The true-life story of the 33 Chilean miners who survived for months underground as superiors fought to rescue them and the world watched the efforts in real time is a gripping tale of fortitude, perseverance, religious faith and scientific ingenuity. The fact that no one trapped in the mine perished over the course of the 69-day ordeal is a legitimate miracle, and the details of the events should be shared with as many people as is physically possible.
It can’t be overlooked that a motion picture based on the burial and subsequent rescue mission never fully works because 99% of the time, when you know a film’s resolution, the story’s unable to generate any dramatic tension or land with any emotional impact. While not quite going through the motions, The 33 dutifully recounts the events of the 2010 mine collapse as it follows the men into the dark, stays with them during their darkest hours, then accompanies them back out to safety. If you tracked the group’s progress on live television as it happened several years back, it will look very familiar. If you didn’t, you likely still know where the movie’s going, and how it intends on getting there.
No pun intended, but The 33 doesn’t dig nearly as deep as it should. Directed by Patricia Riggen and adapted from Hector Tobar’s book by three credited screenwriters, The 33 gives us snapshots of a handful of the miners before they venture into the danger zone. The men largely are characterized by bite-sized (and clichéd) defining traits, so we’ll easily recognize them in the dark and dirty mine. There’s the soon-to-be father; the homeless guy who’s arguing with his sister; the hen-pecked clown who has a mistress the whole town recognizes; and (my least favorite) the old man who’s about to retire. The overcooked script, which often gets in the way of the actual facts, shoehorns in lines like, “Two weeks, and you’re a free man!” Guess again, partner.
The 33 miners are 2,300 feet below the surface with tragedy strikes. Through no real fault of their own, the mountain into which the men are tunneling gives way, and Riggen relies on a mix of CGI dust and rock to recreate the natural disaster in a competent but short-of-thrilling sequence. The collapse is a necessary evil, the point we have to reach before the movie finally can begin. And it’s true, from this moment on, character development begins to drag The 33 toward the light. Strong personalities emerge, both in the mine and on the surface, as passionate performances by Antonio Banderas (as the miners’ unofficial spokesperson) and Rodrigo Santoro (as a structural engineer) start to cut through the melodrama to try and help The 33 stand out.

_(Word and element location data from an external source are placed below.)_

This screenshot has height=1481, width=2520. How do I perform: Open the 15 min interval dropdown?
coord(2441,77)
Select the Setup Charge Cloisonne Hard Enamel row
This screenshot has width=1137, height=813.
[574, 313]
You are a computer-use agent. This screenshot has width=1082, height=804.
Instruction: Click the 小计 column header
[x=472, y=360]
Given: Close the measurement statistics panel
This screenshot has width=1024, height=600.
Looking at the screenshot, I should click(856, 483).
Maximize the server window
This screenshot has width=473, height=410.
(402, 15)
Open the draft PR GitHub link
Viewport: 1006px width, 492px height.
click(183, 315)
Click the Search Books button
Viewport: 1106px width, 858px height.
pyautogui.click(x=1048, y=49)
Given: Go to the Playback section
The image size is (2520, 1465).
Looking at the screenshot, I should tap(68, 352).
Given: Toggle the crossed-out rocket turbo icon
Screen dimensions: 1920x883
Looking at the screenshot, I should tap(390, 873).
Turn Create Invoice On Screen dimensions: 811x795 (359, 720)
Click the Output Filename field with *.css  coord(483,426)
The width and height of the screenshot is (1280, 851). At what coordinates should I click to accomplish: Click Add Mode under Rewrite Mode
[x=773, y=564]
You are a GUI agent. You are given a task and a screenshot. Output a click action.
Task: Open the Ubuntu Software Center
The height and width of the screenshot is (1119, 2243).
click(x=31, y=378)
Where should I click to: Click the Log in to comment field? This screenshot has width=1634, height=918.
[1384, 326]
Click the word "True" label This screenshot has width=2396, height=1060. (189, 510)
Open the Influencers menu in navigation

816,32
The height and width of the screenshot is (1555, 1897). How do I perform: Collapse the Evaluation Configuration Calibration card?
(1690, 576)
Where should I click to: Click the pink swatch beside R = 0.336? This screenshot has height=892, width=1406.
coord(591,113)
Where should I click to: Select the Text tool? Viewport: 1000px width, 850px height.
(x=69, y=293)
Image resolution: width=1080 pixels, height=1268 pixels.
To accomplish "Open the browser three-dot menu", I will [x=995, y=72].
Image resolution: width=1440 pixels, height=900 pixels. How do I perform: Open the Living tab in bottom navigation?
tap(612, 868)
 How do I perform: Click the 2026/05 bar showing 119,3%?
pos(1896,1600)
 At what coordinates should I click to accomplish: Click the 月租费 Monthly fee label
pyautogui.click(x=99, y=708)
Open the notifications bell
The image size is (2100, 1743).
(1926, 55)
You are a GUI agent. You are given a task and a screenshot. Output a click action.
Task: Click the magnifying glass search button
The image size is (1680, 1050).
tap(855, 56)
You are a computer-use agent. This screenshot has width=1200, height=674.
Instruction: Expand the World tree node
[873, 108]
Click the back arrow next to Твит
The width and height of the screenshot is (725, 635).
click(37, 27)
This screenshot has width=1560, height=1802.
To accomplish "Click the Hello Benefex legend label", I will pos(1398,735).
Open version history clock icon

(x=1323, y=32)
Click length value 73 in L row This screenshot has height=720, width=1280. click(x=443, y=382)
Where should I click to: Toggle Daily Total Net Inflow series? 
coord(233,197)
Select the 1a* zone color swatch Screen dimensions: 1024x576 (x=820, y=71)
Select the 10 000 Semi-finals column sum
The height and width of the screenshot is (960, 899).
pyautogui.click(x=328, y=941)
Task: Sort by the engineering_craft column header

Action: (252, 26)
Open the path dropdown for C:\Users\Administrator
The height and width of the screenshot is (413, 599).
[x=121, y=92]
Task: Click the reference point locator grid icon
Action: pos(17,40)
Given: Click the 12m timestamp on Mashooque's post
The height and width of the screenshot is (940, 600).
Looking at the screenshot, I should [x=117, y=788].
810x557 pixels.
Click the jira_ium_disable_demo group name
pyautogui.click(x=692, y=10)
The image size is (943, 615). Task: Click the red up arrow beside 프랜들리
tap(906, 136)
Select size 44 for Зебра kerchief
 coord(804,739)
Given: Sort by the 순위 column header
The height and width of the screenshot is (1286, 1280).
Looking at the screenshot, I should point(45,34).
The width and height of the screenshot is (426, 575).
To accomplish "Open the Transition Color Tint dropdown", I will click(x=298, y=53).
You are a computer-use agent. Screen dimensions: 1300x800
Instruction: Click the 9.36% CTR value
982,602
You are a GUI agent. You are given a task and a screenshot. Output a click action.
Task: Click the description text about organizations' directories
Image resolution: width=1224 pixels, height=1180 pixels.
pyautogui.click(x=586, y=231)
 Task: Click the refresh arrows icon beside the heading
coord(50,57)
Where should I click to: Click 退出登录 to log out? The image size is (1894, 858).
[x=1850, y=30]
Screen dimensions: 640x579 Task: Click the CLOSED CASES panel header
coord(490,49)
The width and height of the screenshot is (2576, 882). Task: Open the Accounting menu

The set, itself, is an interesting character. Given the fact that The 33 has to spend more than two months in a hole (a hole large enough to comfortably contain a platoon of dirty miners, but still, a limitation for any movie), Riggen and her team come up with inventive ways to keep us invested in the cramped space, without making you eyeball the exits in a claustrophobic panic. The situation improves once the team outside the mountain figures out how to reach the trapped miners, and to eventually communicate with them. Again, if you paid any attention to this story as it was developing in 2010, these narrative marks are mere inevitabilities, not compelling twists.
Because I was less invested in the human drama than Riggen likely would prefer, it allowed me to noodle over her downright bizarre casting. When tasked with finding a fiery and headstrong actress to play Chilean sister Maria Segovia, who leads a communal effort to support the miners from outside the mountain, Riggen casts… Oscar-winning French actress Juliette Binoche? Not that Binoche is bad. She isn’t. And I stand behind the notion that Binoche can play any type – but asking her to play a Chilean instead of finding a talented Chilean actress strikes me as insulting. Also, a late-game appearance by James Brolin is head-scratchingly random, and he quietly disappears as quickly as he arrived.
The major factor really working against The 33, however, is one that Riggen and her crew couldn’t have predicted. This year has seen a number of humans-versus-nature dramas, from the sweeping Everest to the exaggerated San Andreas and the gripping Norwegian catastrophe thriller The Wave. Even Sir Ridley Scott’s The Martian utilized several of the gimmicks The 33 needed to stay interesting, with scientists racing a clock to rescue stranded, innocent victims. If you saw any of these films prior to checking out The 33, then the mine disaster will strike you as overly-familiar. If, like me, you watched all of them, then The 33 will feel like an absolute slog.